Begin Records for the exercise

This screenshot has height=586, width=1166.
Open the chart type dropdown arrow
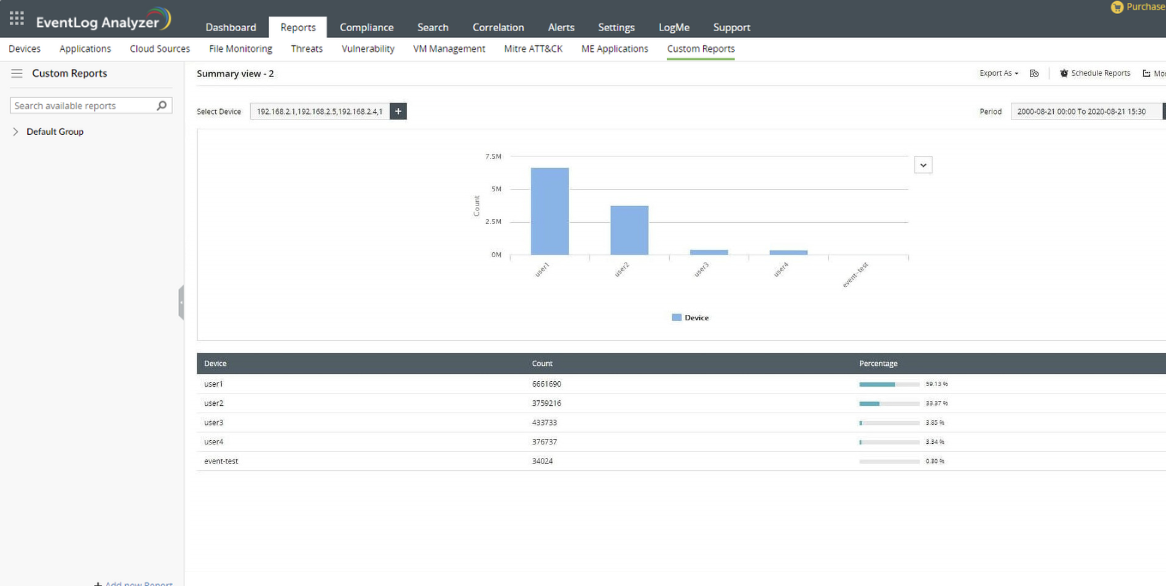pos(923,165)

End Records for the exercise
Begin Records for the exercise

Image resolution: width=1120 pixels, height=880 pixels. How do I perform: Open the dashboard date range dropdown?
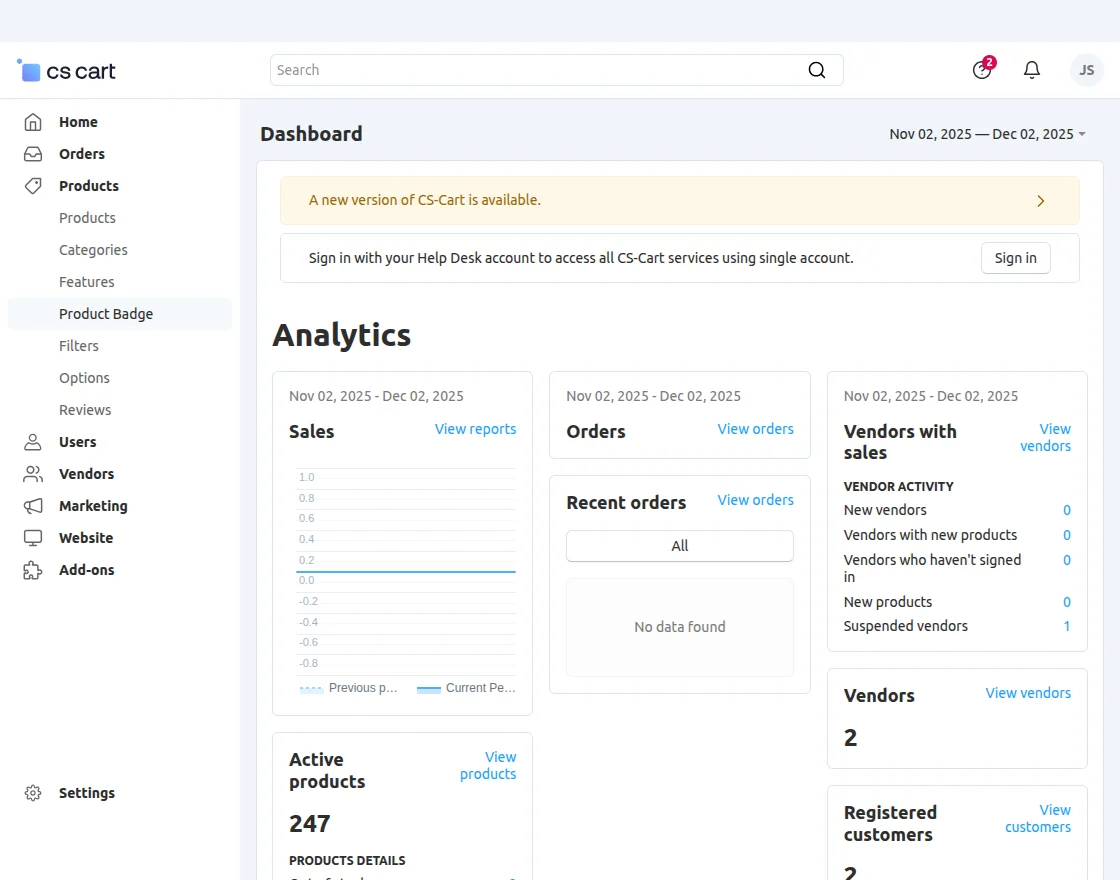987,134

End Records for the exercise

What is asked: Transcribe the listing verbatim, beginning at the line containing "This screenshot has height=586, width=1166." and continuing through the line containing "pos(923,165)", and leave the pictures out of your answer.

The response:
This screenshot has height=586, width=1166.
Open the chart type dropdown arrow
pos(923,165)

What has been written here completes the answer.